Appeal from an order of the Supreme Court (Lynch, J.), entered November 26, 2007 in Rensselaer County, which granted defendants' motion to dismiss the complaint.
Plaintiffs and defendants are disputing neighbors. Plaintiffs commenced this trespass action contending in their first and second causes of action that defendants' underground septic system encroaches upon their property and, in their third and fourth causes of action, that an access easement granted in 1985 to defendants over the property now owned by plaintiffs had been extinguished by adverse possession or abandonment. Defendants made a preanswer motion to dismiss pursuant to CPLR 3211(a)(1) asserting a defense founded upon documentary evidence. Supreme Court granted the motion and plaintiffs now appeal.

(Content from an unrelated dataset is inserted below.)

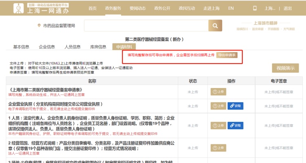Image resolution: width=306 pixels, height=163 pixels.
Task: Switch to the 人员信息 tab
Action: [72, 46]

In this procedural context, “the court must afford the pleadings a liberal construction, take the allegations of the complaint as true and provide plaintiff the benefit of every possible inference” (EBC I, Inc. v. Goldman, Sachs & Co., 5 N.Y.3d 11, 19, 799 N.Y.S.2d 170, 832 N.E.2d 26 [2005] ). “Whether a plaintiff can ultimately establish its allegations is not part of the calculus in determining a motion to dismiss” (id.). When the motion to dismiss is premised upon documentary evidence, “such motion may be appropriately granted only where the documentary evidence utterly refutes plaintiff's allegations, conclusively establishing a defense as a matter of law” (Goshen v. Mutual Life Ins. Co. of N.Y., 98 N.Y.2d 314, 326, 746 N.Y.S.2d 858, 774 N.E.2d 1190 [2002] ). While factual affidavits submitted by a plaintiff may be considered to remedy defects in the complaint (see Leon v. Martinez, 84 N.Y.2d 83, 88, 614 N.Y.S.2d 972, 638 N.E.2d 511 [1994] ), affidavits submitted by a defendant do not constitute documentary evidence upon which a proponent of dismissal can rely (see Realty Invs. of USA v. Bhaidaswala, 254 A.D.2d 603, 604-605, 679 N.Y.S.2d 179 [1998]; Siegel, Practice Commentaries, McKinney's Cons. Laws of N.Y., Book 7B, CPLR 3211:10, at 21-22).
The first and second causes of action involve the underground septic system, which defendants asserted had been in place, operational and openly serviced since before they purchased their lot in 1985. There is no easement in their deed regarding the septic tank and leach fields. They assert a prescriptive easement, but such assertion rests on factual affidavits submitted by or on behalf of defendants. While such affidavits might suffice to establish the elements of their defense in a motion for summary judgment, they do not afford a proper basis for a motion to dismiss based on documentary evidence. Accordingly, dismissal of the first and second causes of action must be reversed.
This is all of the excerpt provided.